Abstract

Endoscopic resection as curative treatment is feasible and indicated for gastrointestinal adenomas and early cancer limited to the mucosal layer and submucosal layers, where the risk for nodal and distant metastases is minimal. The initial technique of endoscopic resection, endoscopic mucosal resection, was limited by the inability to have en bloc resections for lesions larger than 2cm. This meant that proper assessment of resection margins and depths was not possible in these cases, with the risk of incomplete resection and remnant lesions. In the last decade, the technique of endoscopic submucosal dissection was introduced, and this has allowed en bloc resection of superficial cancers of the esophagus, stomach, and colon. Cumulative data have shown high en bloc resection rates and excellent short-term and long-term outcomes when treatment inclusion criteria are adhered to. Endoscopic resection techniques were recently applied in the context of submucosal lesions.
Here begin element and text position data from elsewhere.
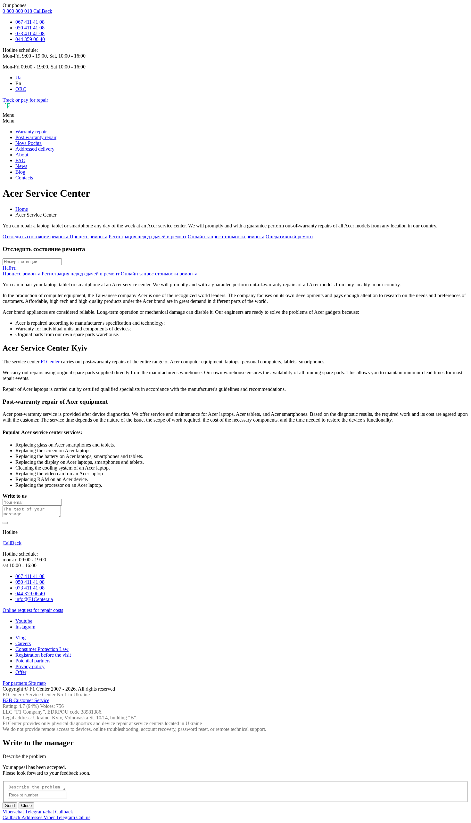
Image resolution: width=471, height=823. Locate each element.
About (21, 154)
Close (26, 805)
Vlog (20, 637)
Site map (37, 683)
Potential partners (32, 660)
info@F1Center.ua (34, 599)
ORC (20, 89)
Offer (20, 672)
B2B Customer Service (26, 700)
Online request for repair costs (33, 610)
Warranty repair (31, 131)
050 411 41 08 (30, 27)
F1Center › (13, 694)
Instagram (25, 626)
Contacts (24, 177)
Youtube (23, 621)
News (21, 166)
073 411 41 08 (30, 33)
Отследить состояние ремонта (36, 236)
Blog (20, 172)
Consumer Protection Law (42, 649)
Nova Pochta (28, 143)
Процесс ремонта (88, 236)
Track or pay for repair (25, 100)
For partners (15, 683)
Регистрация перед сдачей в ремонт (147, 236)
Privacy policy (30, 666)
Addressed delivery (34, 149)
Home (21, 209)
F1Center (50, 361)
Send (10, 805)
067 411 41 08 (30, 22)
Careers (23, 643)
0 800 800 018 (18, 11)
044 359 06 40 (30, 39)
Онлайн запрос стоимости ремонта (226, 236)
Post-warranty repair (35, 137)
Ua (18, 77)
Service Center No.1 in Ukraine (58, 694)
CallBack (42, 11)
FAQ (20, 160)
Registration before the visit (43, 655)
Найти (10, 268)
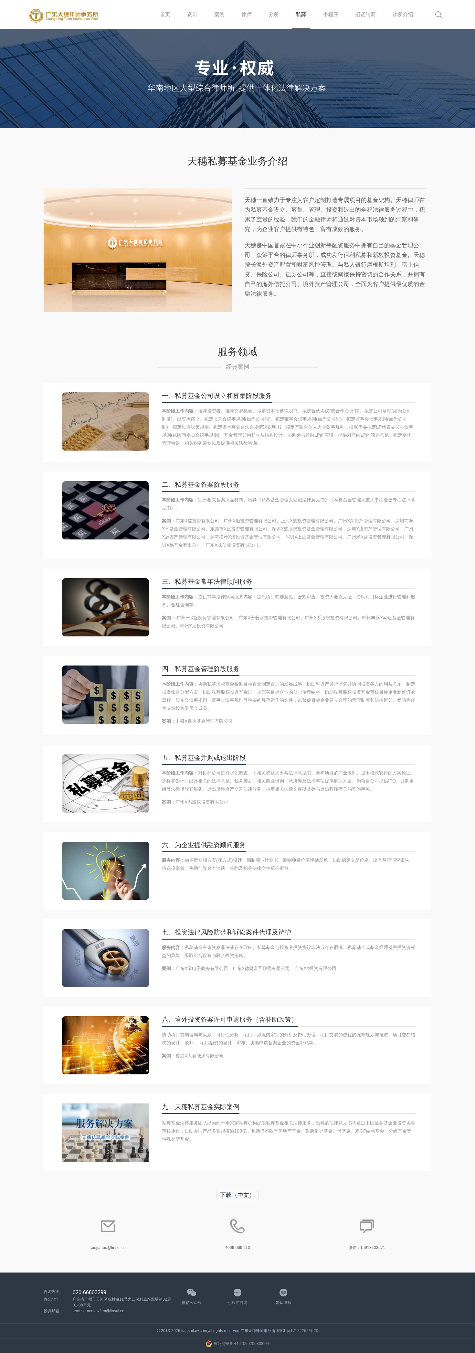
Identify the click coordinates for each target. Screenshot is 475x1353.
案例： (168, 520)
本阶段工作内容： (180, 410)
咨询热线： (53, 1291)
In the case of lesions located in the muscularis mucosa and submucosal layers, the gastrointestinal wall is not breached during endoscopic resection. However, in the case of submucosal lesion located in the muscularis propria layer, endoscopic mucosal resection or endoscopic submucosal dissection would result in perforation which may not be easily closed endoscopically. The technique of endoscopic submucosal tunneling was introduced in the context of peroral endoscopic myotomy for the treatment of achalasia. The principle was extended to the resection of tumors arising from the muscularis propria layer, with promising results.